From reception, you will be shown up to the ward, admitted to your room and you will meet the nursing staff and physiotherapist who will be caring for you. You will also see both myself and my anaesthetist on the ward. I will confirm your consent with you and answer any further questions you may have. My anaesthetist will describe the anaesthetic options to you and discuss with you which would be the best option for you. Any additional interventions that may be needed, such as a catheter, will also be discussed.



After all of the above has occurred and paperwork been completed, you will be taken down to the anaesthetic room adjacent to the operating theatre. Here you will be met by the anaesthetic team and your anaesthetic performed.


Following your anaesthetic, you will be transferred to the operating theatre. We will then move you across to the operating table. You will lie on your back with props to the side of your leg and under your foot to support your leg during the operation. We will then prepare you for surgery and perform the operation.


Once the operation has been performed and the wound closed, you will be transferred across to your bed and taken round to the recovery area where you will be monitored one to one by a member of the nursing staff until you are recovered from surgery and safe to return to the ward.


Ward stay

Once back on the ward, your pain and recovery will be closely monitored by the nursing staff. Please let them know if you feel you are in pain and they will review your pain relief. Once you have recovered from the after-effects of the anaesthetic, you will be mobilised by the ward staff. You can begin performing exercises in bed before you first get up. You can exercise your ankle, knee and hip. You will initially learn to transfer to the chair and you will practice walking with a zimmer frame before progressing to walking sticks or crutches. Once you have mastered these, the physiotherapists will teach you how to safely climb and descend stairs.


When you have achieved your rehabilitation targets and medically you are stable with your pain under control, you will be safe to be discharged home or to where you have arranged to go for the postoperative period. You can stop using the compression stockings at this point, unless specifically advised otherwise by myself. 


Fit note for work

If you do require a note for your employer, please let us know whilst on the ward prior to discharge so this can be completed for you. If you subsequently find that you need one after discharge, please contact my secretary and one can be completed and posted to you or given to you at your next clinic appointment.


If you have a fit note for work, you do not need to be signed “back on to work” at the end of this. If your employer requests this, please direct them to the advice available from the DWP here:


Follow up

Before leaving the ward you will be given a follow up appointment in the outpatient department at 2 week for a wound check by the nursing staff or advised to contact your practice to arrange a wound review with the practice nurse.


There are no sutures or clips to be removed so at the wound check, the dressing will be removed along with some small steri-strips that will be under the dressing. It is usual to then give you a further temporary dressing for the wound that can stay in place for a couple of days before being removed.

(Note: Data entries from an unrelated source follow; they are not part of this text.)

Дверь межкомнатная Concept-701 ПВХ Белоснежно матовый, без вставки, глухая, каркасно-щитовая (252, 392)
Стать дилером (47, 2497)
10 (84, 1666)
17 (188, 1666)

Your first outpatient appointment with me will be at either 6 weeks or 3 months. You will have an x-ray performed and we will check on the progress of your knee.


You will be followed up until at least a year after the operation is done, in accordance with the guidance issued by the national specialist societies.


Return to driving

The DVLA advise that in order to return to driving, you must be confident that you are able to fully control the vehicle.